The Watchtower Organization (Jehovah’s Witnesses) has maintained that following the death of Jesus and His apostles, the Christian Church became corrupted with ideas of Greek philosophy and paganism.  There was a great apostasy where the true church was almost lost.  A primary doctrine corrupted was the nature of Christ, who they teach was the first creation of Jehovah God.  Even though this apostasy of the church was widespread, a faithful remnant of anointed men continued the true beliefs that Jehovah’s Witnesses hold today.

The Watchtower booklet, “Should You Believe in the Trinity” quotes the writings of a few early church fathers to support their contention these men taught their doctrines.  Did the early church fathers teach what the Watchtower Organization believes?  Was there a great apostasy that corrupted the true teachings of Jesus and His apostles? Was there a faithful remnant who held similar beliefs to Jehovah’s Witnesses?  I will look at some of the ancient writings and examine these claims by the Watchtower.

The first question I will address is did a great apostasy occur?  Did the vast majority of the early church abandon the clear teachings of Jesus and his apostles?  A great apostasy would require an extraordinary event where the loss of faith of an entire generation including disciples of the apostles and eyewitnesses of the thousands of martyrs who refused to deny Jesus and worship pagan gods.
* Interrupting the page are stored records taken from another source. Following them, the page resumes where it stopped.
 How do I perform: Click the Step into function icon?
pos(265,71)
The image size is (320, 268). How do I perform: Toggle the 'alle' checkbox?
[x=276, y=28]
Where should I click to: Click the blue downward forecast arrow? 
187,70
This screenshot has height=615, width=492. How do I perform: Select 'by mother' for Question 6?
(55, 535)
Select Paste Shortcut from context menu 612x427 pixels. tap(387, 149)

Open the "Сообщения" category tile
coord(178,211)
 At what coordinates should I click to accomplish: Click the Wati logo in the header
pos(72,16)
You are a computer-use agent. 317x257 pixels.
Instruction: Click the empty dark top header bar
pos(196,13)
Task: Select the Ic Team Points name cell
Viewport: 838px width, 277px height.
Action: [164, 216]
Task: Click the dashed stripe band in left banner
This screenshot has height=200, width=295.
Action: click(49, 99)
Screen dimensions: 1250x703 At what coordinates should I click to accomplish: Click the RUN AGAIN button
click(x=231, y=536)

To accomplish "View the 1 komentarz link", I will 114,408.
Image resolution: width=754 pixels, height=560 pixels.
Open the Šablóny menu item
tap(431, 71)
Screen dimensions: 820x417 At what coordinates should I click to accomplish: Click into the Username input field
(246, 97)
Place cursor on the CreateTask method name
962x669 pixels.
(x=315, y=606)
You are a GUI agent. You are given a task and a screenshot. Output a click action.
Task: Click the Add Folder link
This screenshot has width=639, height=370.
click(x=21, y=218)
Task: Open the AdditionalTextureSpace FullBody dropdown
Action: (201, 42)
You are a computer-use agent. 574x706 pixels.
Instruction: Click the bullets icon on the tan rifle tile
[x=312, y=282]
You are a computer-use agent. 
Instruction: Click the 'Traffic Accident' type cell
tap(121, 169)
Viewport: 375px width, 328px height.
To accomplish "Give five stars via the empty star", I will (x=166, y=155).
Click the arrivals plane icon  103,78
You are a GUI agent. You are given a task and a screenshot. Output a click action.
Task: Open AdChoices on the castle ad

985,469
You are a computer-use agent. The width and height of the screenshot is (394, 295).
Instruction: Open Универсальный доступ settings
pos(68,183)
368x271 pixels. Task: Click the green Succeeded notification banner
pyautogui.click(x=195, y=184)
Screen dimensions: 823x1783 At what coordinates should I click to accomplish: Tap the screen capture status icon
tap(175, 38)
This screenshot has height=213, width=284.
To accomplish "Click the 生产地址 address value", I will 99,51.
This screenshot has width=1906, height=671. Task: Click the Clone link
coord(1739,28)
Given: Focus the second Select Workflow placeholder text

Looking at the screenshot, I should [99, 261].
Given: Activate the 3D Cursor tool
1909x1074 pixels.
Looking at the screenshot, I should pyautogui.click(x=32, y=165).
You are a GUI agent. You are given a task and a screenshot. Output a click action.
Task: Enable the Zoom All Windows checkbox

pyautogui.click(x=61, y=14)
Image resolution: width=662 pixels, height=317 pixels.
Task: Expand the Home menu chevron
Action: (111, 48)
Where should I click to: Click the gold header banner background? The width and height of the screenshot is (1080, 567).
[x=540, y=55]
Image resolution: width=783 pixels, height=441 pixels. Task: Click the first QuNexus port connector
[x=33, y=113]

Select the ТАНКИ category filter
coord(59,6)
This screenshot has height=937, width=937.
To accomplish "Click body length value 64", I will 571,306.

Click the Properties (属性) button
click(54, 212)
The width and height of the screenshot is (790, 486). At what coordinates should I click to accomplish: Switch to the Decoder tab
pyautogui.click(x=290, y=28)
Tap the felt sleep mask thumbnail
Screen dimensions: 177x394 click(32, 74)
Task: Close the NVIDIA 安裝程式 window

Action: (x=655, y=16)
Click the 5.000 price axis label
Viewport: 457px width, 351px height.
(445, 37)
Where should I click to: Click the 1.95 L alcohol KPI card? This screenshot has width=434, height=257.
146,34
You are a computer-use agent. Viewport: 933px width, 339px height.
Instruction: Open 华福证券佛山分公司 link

This is an incredible historical event that can be tested. Interesting is Mormonism makes a similar claim.  They maintain there was a complete apostasy of the true teachings of Christianity and the one true church was restored over 1800 years later by the angel Moroni who delivered the golden plates to Joseph Smith.

Was the true faith of the Jehovah’s Witnesses abandoned completely by the early church?  Historical facts do not support this contention. Ancient writings, such as Gnosticism, which combined elements of Greek and Pagan philosophies, survived until today.  Yet, we do not have a single manuscript that points to any group who believed like the Witnesses do.  If they are the surviving remnant of the one true ancient church, how is this possible?  How can they claim there was a great apostasy without any manuscript evidence?

The most compelling argument against this so called widespread apostasy is to say the apostles of Jesus completely failed their mission.  These men were commissioned by Jesus to teach what he taught and share the truth of the resurrection. An apostasy means they blew their mission.  This also implies that God, through the power of the Holy Spirit, lacked the power to preserve His church.  If this apostasy took place then we can conclude the apostles were incompetent and God is weak.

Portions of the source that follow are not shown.